* begin Document passage *

Sung Jin Hong: Seoul searching Hallasan, Jeju Island.

Sung Jin Hong: Seoul searching

Sung Jin Hong
This is a cross-post originally published on One World Symphony’s blog.

Seoul-Searching Through the Mountains of Korea and Celebrating 1,700 Years of its Culinary Heritage with Buddhist Chef Beop Song and Venerable Soo Am

For nearly 1,700 years before terms like sustainability, authenticity, mindfulness, transparency, homegrown, and locally-sourced became common vernacular in the West, Korean Buddhists were cultivating an intimate relationship with food. For these awakened sowers, it’s beyond “from farm to table” — it’s from nature to the mind, from the earth to the body, from the community to the soul.

Korean Buddhism was re-introduced to me when I returned to my homeland, nearly a quarter of a century after my family and I immigrated to America. My wife Adrienne and I hiked the mountains of Korea during its harvest festival called Chuseok (추석). Buddhism, which has deeper cultural roots than Christianity, was suppressed for centuries by Confucianists. The Buddhists’ banishment into the mountains was transformed into a gift of grace. Not only did they meditate and build temples in their re-discovered sanctuary, but they established strong bonds with the people and returned to their provenance: nature.

* end Document passage *
* begin Collected material *

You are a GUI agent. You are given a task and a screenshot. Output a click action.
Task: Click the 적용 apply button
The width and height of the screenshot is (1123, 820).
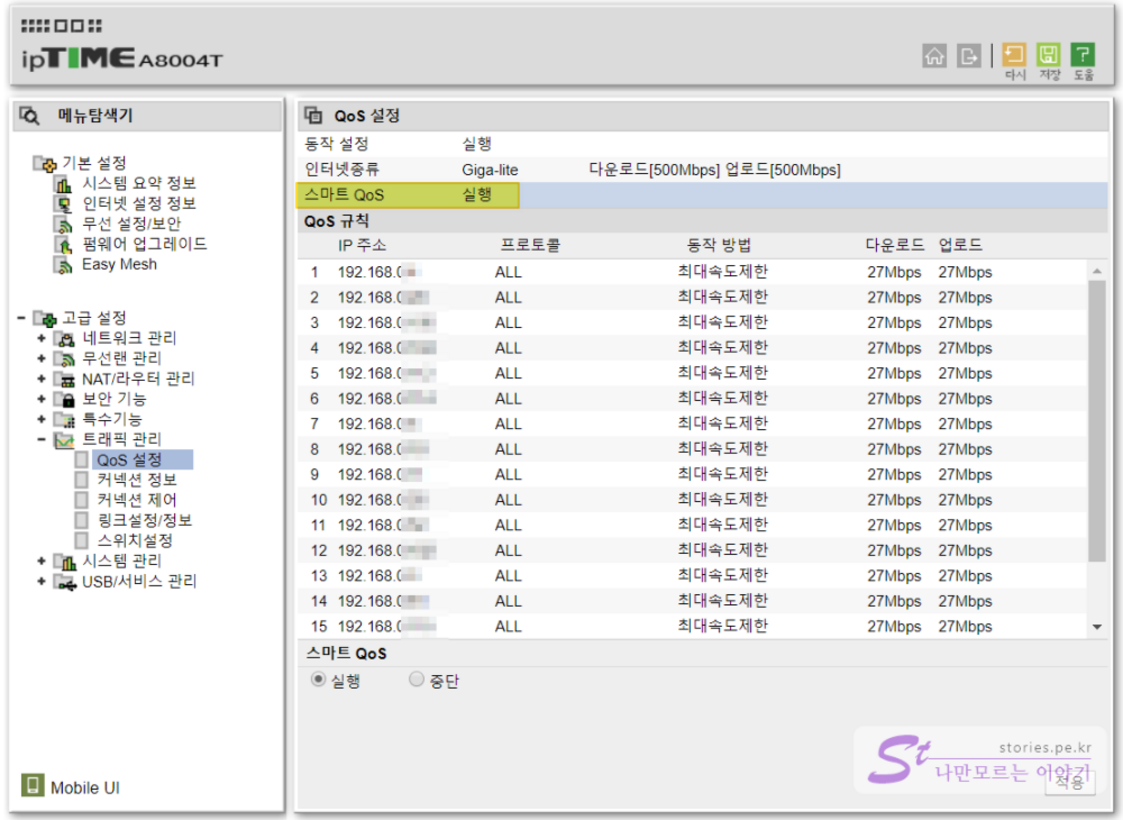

* end Collected material *

Directions |
(a) Explain why the Korean Buddhism post calls the Buddhists' banishment into the mountains a gift of grace.
(b) Print the part of the Korean Buddhism post that opens with the words containing "Sung Jin Hong: Seoul searching Hallasan, Jeju" and closes with "to the soul.".

Responses in order |
(a) In their mountain sanctuary, the Buddhists meditated and built temples. They also formed strong bonds with the people and returned to their provenance, nature.

(b)
Sung Jin Hong: Seoul searching Hallasan, Jeju Island.

Sung Jin Hong: Seoul searching

Sung Jin Hong
This is a cross-post originally published on One World Symphony’s blog.

Seoul-Searching Through the Mountains of Korea and Celebrating 1,700 Years of its Culinary Heritage with Buddhist Chef Beop Song and Venerable Soo Am

For nearly 1,700 years before terms like sustainability, authenticity, mindfulness, transparency, homegrown, and locally-sourced became common vernacular in the West, Korean Buddhists were cultivating an intimate relationship with food. For these awakened sowers, it’s beyond “from farm to table” — it’s from nature to the mind, from the earth to the body, from the community to the soul.